━━ TEXTE PRÉSENTÉ
M. Caron, si on a une activité dont on
contrôle 95 % du profit au lieu de 5 %, qu’est-ce que ça veut dire en
réalité? Ça veut dire qu’on peut baisser le régime de 10 fois puis être encore
gagnant. Ce qu’on dit au PQ, là : Prenons plus le contrôle de notre
sous-sol. On pourra fonctionner à moindre régime et avoir plus de bénéfices.
C’est ça, la réalité de la pensée. Il faut sortir de cette propagande de
l’industrie minière qui fait du... qui fait vraiment du chantage en nous
menaçant que, là, il va y avoir une baisse, qu’on va être... À les entendre,
là, le Québec va être sans pantalon, on va se trouver déculotté. Ce n’est pas
vrai. On a nationalisé l’hydroélectricité il y a 40 ans, c’était exactement le
même discours, c’était exactement les mêmes choses.
M. Caron (Régys)
: M.
Khadir, des mines ont déjà fermé au Québec, des usines de minerai de fer ont
fermé sur la Côte-Nord, ça s’est déjà vu.
M. Khadir
: Dans le
domaine des finances, des banques et de l’activité du secteur privé, si on
voulait lister toutes les faillites, tous les secteurs qui sont tombés, ça
n’empêche pas les financiers et l’activité dans tous ces domaines-là de
continuer. Ne nous faisons pas des peurs inutiles, s’il vous plaît, M. Caron.
Sortons un peu du cadre imposé par les économistes et les banquiers qui nous
ont, à chaque fois, entraînés dans les situations qu’on connaît, c’est-à-dire
les désastres financiers successifs.
Ce qu’on sait, c’est que les pays qui se
sont pris en main, il n’y a rien de tout ça qui est arrivé, que ce soit dans le
secteur minier ou dans le secteur des médicaments. Je vous ai donné l’exemple
de la Nouvelle-Zélande pour Pharma-Québec, c’est exactement les mêmes propos.
━━━━
#### [CONSIGNE]
Reproduisez sans rien changer le passage de l'échange sur le secteur minier qui s'ouvre sur les mots contenant «C’est ça, la» et se clôt sur «M. Caron (Régys)». Le matériel n'a aucun rôle dans cet exercice.
━━ JEU DE DONNÉES
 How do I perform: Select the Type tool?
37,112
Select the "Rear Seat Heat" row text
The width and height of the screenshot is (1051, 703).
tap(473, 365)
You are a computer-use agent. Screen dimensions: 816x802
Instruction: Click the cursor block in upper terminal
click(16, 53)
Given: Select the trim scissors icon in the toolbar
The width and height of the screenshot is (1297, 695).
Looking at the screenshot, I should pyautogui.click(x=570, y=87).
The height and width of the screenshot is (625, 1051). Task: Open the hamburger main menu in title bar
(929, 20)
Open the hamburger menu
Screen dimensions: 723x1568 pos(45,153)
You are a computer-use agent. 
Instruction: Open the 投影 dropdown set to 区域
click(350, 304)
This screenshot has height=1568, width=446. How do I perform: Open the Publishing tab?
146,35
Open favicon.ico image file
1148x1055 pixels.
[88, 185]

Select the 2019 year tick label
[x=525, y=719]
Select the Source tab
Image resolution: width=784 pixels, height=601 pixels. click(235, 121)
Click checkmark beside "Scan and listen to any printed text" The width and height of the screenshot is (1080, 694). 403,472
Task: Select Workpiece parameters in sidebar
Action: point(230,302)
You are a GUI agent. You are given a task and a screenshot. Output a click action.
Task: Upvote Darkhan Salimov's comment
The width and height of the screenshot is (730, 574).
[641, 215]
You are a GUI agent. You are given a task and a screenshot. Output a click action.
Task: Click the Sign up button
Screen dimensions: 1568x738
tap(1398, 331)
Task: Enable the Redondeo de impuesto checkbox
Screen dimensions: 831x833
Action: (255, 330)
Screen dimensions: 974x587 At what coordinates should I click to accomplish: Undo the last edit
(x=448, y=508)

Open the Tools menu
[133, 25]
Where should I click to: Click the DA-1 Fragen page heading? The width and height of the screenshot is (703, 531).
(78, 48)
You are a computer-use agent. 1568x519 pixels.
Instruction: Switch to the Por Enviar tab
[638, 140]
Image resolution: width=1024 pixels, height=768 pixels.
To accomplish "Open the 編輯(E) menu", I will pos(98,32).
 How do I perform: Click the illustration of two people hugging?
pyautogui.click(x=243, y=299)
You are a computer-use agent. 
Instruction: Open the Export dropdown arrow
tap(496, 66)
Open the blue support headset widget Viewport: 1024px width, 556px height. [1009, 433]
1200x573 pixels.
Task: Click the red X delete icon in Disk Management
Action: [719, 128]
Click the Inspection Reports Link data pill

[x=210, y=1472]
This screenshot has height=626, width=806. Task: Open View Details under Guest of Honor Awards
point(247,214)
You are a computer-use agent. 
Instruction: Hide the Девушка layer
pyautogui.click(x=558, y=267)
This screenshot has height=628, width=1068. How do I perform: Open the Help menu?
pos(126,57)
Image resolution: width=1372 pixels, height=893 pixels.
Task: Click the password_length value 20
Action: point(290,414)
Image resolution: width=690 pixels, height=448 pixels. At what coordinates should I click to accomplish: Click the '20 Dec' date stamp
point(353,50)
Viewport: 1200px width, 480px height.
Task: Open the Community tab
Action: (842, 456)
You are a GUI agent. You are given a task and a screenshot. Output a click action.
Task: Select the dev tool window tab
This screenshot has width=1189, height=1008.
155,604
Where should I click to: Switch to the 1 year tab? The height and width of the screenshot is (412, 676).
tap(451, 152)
━━━━
#### [RÉPONSE]
C’est ça, la réalité de la pensée. Il faut sortir de cette propagande de
l’industrie minière qui fait du... qui fait vraiment du chantage en nous
menaçant que, là, il va y avoir une baisse, qu’on va être... À les entendre,
là, le Québec va être sans pantalon, on va se trouver déculotté. Ce n’est pas
vrai. On a nationalisé l’hydroélectricité il y a 40 ans, c’était exactement le
même discours, c’était exactement les mêmes choses.
M. Caron (Régys)